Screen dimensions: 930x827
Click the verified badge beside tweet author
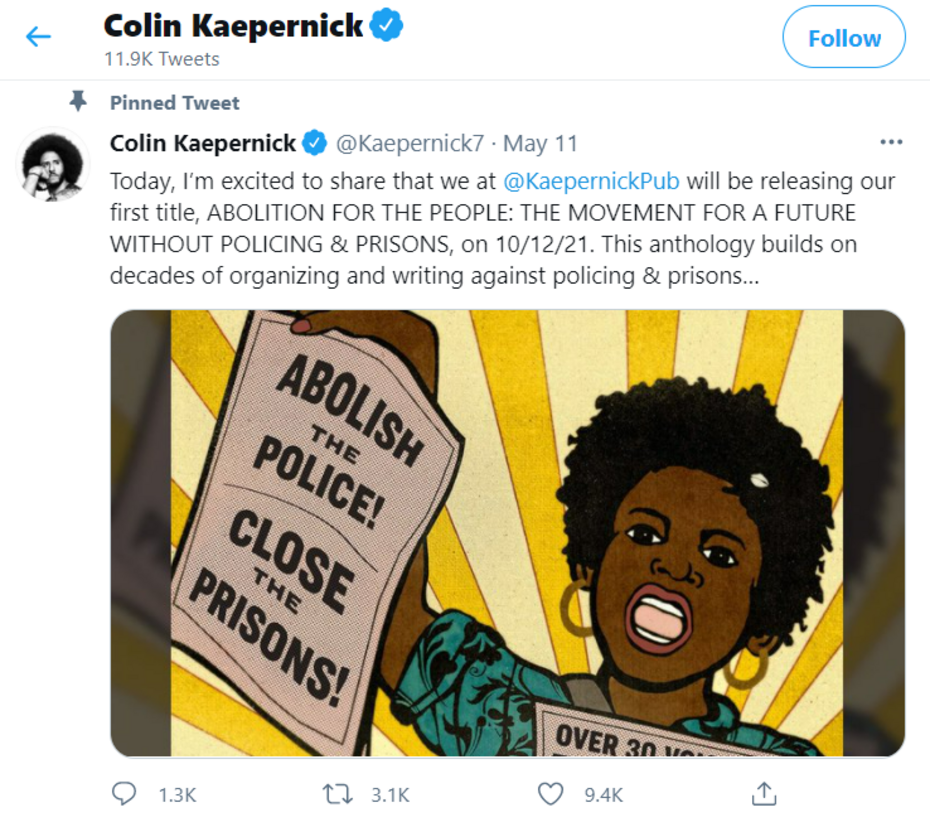pyautogui.click(x=315, y=143)
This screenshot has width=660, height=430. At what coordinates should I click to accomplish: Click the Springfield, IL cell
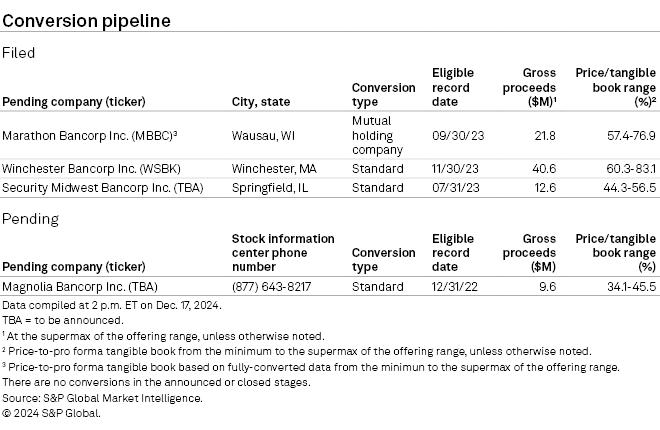tap(265, 187)
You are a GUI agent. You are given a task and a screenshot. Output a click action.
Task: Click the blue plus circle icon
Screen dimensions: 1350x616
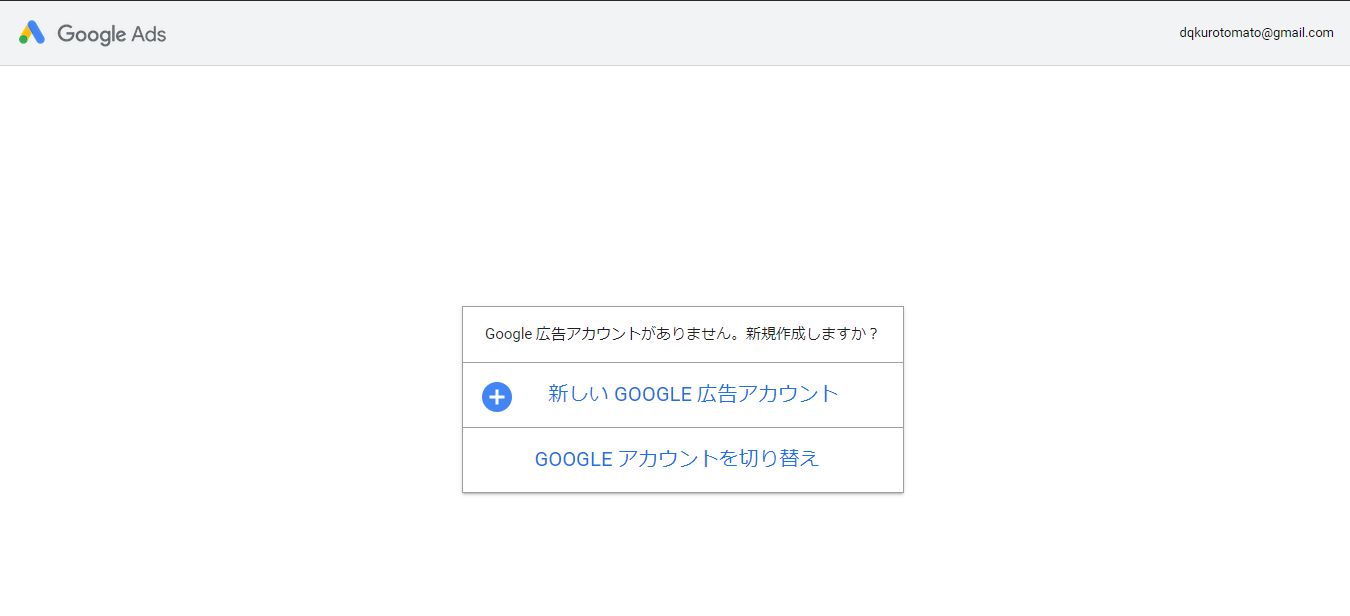pos(497,397)
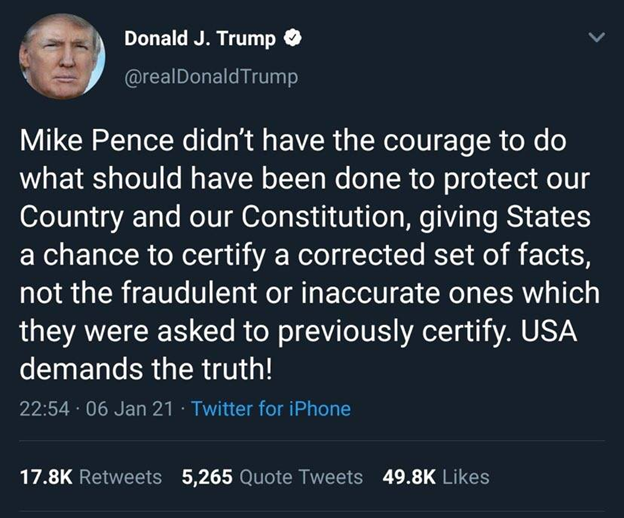Click the 22:54 timestamp
The width and height of the screenshot is (624, 518).
coord(45,409)
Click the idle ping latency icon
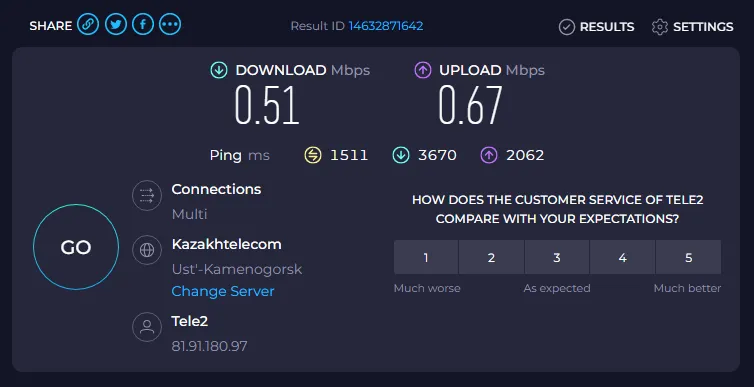 tap(313, 155)
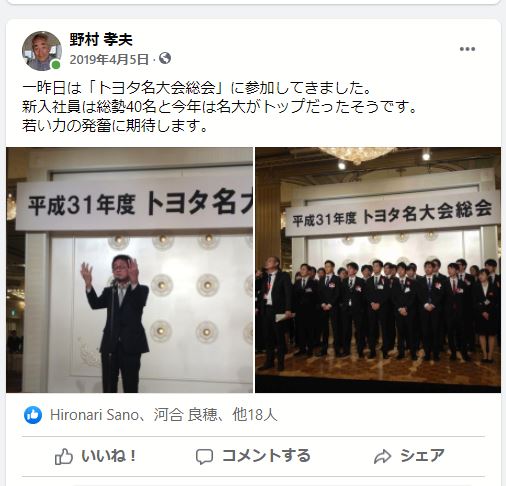Open 河合 良穂 in the likes list
The height and width of the screenshot is (486, 506).
coord(185,415)
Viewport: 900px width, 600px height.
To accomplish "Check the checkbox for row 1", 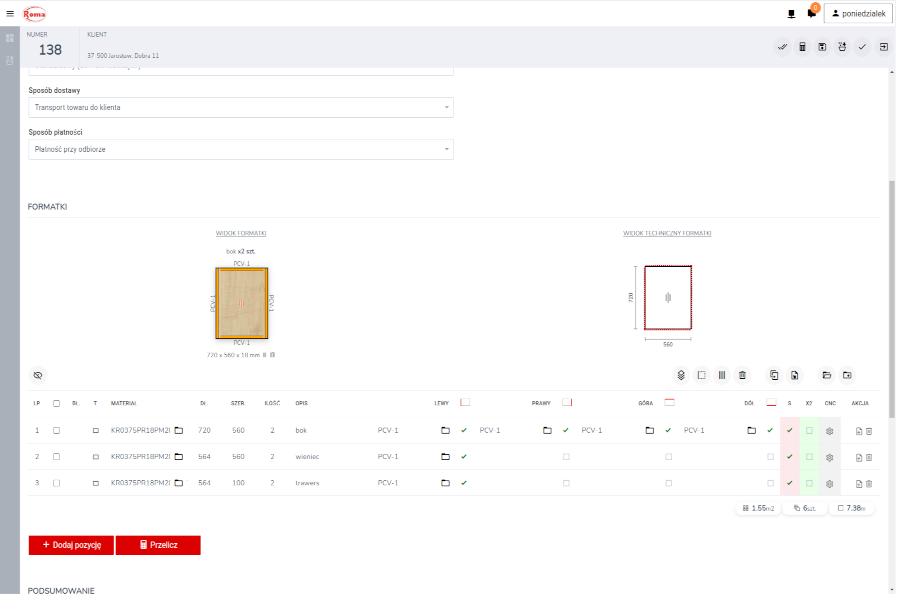I will tap(56, 431).
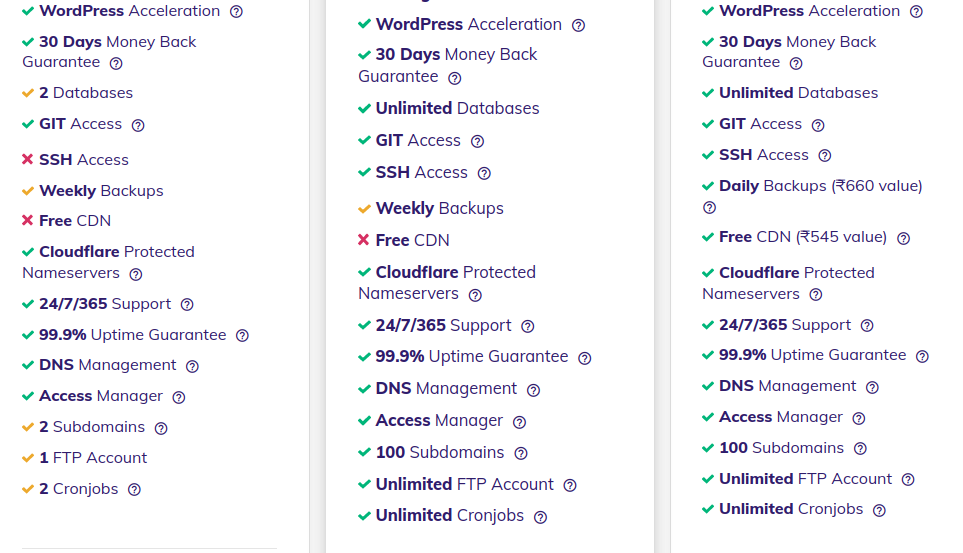Screen dimensions: 963x553
Task: Click the "1 FTP Account" feature text
Action: [93, 458]

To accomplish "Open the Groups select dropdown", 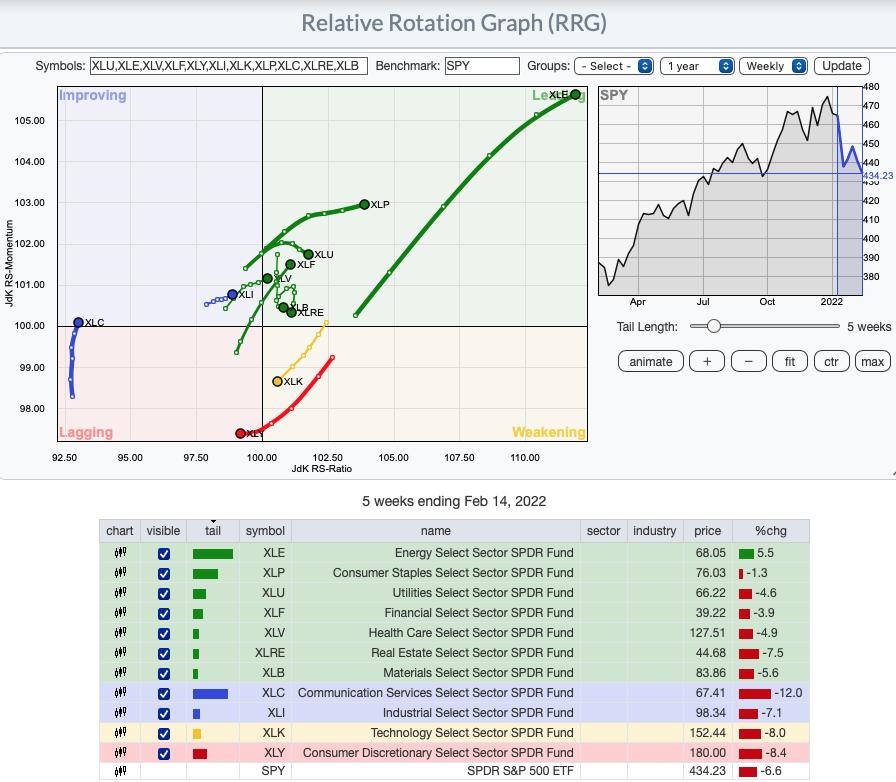I will coord(614,66).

- - - - -

### Requirement
Would you output only the span of the records above that opens with the line containing "This screenshot has" and closes with the line containing "Task: Click the blue plus circle icon", ends included and pictures dropped?

### Output below
This screenshot has width=660, height=430. At what coordinates should I click to accomplish: Click the Springfield, IL cell
tap(265, 187)
You are a GUI agent. You are given a task and a screenshot. Output a click action.
Task: Click the blue plus circle icon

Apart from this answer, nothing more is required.